** Saved data entries **

■ ■ ■ ■ ■ ■ ■

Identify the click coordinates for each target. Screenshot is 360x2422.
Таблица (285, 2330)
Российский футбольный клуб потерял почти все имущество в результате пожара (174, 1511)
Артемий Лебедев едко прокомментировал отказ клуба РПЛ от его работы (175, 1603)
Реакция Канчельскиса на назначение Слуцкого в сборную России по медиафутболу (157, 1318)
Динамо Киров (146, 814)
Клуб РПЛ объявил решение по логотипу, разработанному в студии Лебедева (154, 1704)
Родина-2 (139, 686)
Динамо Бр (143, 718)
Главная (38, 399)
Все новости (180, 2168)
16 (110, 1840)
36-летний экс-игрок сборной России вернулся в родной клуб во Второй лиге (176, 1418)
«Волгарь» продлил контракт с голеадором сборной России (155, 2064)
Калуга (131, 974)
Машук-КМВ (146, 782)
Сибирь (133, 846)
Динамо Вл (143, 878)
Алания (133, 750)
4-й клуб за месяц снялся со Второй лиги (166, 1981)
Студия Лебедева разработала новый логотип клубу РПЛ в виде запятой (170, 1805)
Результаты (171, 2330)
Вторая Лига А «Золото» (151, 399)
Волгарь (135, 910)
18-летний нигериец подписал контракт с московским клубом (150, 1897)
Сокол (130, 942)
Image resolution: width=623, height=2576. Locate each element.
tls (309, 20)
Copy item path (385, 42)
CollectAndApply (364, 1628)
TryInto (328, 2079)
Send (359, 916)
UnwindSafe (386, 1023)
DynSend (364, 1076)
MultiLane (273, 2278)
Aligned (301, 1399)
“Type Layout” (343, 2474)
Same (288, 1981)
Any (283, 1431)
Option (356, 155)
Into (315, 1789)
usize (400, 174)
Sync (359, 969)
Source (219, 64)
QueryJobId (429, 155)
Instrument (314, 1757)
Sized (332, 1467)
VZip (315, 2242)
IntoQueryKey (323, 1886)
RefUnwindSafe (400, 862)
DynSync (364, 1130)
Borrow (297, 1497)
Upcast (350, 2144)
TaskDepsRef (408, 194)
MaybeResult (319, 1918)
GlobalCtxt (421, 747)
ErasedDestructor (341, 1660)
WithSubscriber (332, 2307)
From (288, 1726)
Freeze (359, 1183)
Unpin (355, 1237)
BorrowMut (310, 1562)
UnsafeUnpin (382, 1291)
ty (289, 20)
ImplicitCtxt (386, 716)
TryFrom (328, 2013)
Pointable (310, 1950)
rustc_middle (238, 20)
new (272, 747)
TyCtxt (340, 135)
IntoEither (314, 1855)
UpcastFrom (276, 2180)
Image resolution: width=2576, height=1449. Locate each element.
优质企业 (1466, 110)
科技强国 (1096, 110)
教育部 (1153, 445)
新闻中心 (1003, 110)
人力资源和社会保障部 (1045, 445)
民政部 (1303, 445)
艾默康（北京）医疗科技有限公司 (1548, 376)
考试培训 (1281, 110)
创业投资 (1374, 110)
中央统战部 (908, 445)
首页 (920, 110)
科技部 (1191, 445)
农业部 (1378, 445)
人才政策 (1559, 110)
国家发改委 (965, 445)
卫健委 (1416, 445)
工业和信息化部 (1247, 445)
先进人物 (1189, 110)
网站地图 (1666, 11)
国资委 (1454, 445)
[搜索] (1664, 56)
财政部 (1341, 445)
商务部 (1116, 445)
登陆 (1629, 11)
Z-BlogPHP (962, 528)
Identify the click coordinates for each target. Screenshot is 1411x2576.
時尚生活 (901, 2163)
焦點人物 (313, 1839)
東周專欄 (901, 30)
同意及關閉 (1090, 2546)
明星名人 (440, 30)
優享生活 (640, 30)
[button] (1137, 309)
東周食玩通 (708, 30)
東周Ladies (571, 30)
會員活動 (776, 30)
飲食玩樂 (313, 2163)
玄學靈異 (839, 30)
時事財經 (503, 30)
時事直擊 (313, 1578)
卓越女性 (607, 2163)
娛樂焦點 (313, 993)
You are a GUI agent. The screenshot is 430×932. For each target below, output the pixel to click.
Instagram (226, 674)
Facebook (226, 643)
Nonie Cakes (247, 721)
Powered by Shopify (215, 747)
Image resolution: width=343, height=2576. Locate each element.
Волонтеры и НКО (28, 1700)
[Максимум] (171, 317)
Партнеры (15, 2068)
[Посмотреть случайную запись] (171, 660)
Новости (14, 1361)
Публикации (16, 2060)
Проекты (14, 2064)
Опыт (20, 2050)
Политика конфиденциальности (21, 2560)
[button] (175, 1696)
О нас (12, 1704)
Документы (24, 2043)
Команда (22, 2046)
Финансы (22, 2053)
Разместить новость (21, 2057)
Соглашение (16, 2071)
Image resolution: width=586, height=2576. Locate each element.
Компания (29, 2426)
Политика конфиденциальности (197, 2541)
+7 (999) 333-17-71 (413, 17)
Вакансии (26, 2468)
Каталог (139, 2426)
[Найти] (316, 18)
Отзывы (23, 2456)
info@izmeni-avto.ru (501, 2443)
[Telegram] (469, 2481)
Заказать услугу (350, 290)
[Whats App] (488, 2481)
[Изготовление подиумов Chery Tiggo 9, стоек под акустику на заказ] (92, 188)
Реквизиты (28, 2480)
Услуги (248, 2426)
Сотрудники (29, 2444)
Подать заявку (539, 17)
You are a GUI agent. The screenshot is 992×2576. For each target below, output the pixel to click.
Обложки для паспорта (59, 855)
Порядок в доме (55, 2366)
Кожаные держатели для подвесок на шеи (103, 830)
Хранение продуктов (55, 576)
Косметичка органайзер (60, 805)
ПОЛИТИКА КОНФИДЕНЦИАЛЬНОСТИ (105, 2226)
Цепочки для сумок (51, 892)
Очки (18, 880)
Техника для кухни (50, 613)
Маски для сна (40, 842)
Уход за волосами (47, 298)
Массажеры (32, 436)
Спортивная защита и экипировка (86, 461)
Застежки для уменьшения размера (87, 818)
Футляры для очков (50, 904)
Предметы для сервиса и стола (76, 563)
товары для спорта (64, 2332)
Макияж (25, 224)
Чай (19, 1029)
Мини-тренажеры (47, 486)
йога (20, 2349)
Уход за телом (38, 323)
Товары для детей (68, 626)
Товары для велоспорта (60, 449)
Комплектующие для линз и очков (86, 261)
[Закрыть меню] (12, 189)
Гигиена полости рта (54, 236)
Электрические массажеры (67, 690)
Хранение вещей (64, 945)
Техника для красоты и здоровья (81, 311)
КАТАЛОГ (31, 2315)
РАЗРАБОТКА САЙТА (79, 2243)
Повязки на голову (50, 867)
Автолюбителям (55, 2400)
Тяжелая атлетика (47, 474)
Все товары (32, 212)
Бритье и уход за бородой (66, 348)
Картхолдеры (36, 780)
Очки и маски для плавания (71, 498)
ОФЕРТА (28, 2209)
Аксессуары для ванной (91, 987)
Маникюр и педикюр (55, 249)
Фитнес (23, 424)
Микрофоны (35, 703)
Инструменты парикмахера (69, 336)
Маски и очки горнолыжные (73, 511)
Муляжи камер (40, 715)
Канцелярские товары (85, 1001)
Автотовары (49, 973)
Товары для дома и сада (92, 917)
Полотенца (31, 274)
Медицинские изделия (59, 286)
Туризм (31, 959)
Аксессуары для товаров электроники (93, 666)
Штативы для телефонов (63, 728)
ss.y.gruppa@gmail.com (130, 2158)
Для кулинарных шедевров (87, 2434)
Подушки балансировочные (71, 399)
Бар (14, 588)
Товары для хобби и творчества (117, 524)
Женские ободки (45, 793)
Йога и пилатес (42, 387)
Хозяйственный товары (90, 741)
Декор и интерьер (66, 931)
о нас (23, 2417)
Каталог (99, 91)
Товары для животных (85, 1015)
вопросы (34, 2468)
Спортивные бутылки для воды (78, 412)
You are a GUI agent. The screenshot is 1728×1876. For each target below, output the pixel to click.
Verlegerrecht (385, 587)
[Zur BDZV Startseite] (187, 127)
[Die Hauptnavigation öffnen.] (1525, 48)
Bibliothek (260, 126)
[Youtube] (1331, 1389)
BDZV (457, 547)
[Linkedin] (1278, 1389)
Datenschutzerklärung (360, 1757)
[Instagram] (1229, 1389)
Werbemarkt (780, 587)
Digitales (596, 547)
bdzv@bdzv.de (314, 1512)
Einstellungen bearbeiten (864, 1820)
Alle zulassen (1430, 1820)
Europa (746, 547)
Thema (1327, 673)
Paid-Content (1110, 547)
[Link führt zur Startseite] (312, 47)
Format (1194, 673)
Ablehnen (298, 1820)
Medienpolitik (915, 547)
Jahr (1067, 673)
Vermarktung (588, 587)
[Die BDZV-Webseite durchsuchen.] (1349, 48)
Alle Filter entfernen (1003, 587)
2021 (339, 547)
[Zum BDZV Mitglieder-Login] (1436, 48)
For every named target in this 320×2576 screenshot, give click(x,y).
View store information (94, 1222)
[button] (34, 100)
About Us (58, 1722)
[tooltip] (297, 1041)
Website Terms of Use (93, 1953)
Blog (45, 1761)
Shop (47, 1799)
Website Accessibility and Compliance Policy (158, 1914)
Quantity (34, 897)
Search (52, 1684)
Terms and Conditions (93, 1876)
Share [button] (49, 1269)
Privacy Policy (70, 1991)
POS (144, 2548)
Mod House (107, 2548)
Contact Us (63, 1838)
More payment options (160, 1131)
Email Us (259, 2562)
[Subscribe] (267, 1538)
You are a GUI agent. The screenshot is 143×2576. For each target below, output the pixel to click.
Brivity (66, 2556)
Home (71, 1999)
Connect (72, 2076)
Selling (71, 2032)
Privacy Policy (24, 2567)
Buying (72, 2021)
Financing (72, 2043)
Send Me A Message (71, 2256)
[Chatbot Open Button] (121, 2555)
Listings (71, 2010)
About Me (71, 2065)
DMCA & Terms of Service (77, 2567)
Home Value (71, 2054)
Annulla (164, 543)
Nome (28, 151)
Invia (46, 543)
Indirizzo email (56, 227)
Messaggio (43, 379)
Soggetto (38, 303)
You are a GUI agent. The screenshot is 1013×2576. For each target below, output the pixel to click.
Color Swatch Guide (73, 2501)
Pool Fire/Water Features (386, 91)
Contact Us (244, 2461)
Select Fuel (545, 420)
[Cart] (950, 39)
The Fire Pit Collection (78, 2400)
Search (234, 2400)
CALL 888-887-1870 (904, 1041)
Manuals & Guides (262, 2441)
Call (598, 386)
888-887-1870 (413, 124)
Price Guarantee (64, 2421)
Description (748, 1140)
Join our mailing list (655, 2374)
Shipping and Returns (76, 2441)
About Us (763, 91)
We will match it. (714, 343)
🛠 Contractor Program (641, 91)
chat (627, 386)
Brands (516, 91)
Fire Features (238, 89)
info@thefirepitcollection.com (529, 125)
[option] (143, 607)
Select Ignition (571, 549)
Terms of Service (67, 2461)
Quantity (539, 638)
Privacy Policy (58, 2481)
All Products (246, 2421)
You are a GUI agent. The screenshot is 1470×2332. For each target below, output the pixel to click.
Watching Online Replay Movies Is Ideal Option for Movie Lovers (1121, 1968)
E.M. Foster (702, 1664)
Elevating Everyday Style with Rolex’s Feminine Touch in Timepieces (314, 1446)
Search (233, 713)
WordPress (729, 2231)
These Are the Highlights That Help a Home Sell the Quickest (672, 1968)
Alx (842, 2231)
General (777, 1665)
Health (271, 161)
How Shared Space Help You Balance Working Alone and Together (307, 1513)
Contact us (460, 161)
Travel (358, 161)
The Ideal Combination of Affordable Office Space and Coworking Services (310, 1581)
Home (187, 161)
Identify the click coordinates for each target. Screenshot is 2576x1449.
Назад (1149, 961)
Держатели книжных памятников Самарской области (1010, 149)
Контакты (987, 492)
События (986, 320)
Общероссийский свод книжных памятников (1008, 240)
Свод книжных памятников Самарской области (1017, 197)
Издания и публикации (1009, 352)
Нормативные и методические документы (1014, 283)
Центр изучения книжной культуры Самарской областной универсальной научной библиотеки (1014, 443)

■ ■ ■ ■ ■ ■ ■

** Task to complete **
In the records above, some lines may contain the word "Второй"; copy every one of them.

** Exercise response **
36-летний экс-игрок сборной России вернулся в родной клуб во Второй лиге (176, 1418)
4-й клуб за месяц снялся со Второй лиги (166, 1981)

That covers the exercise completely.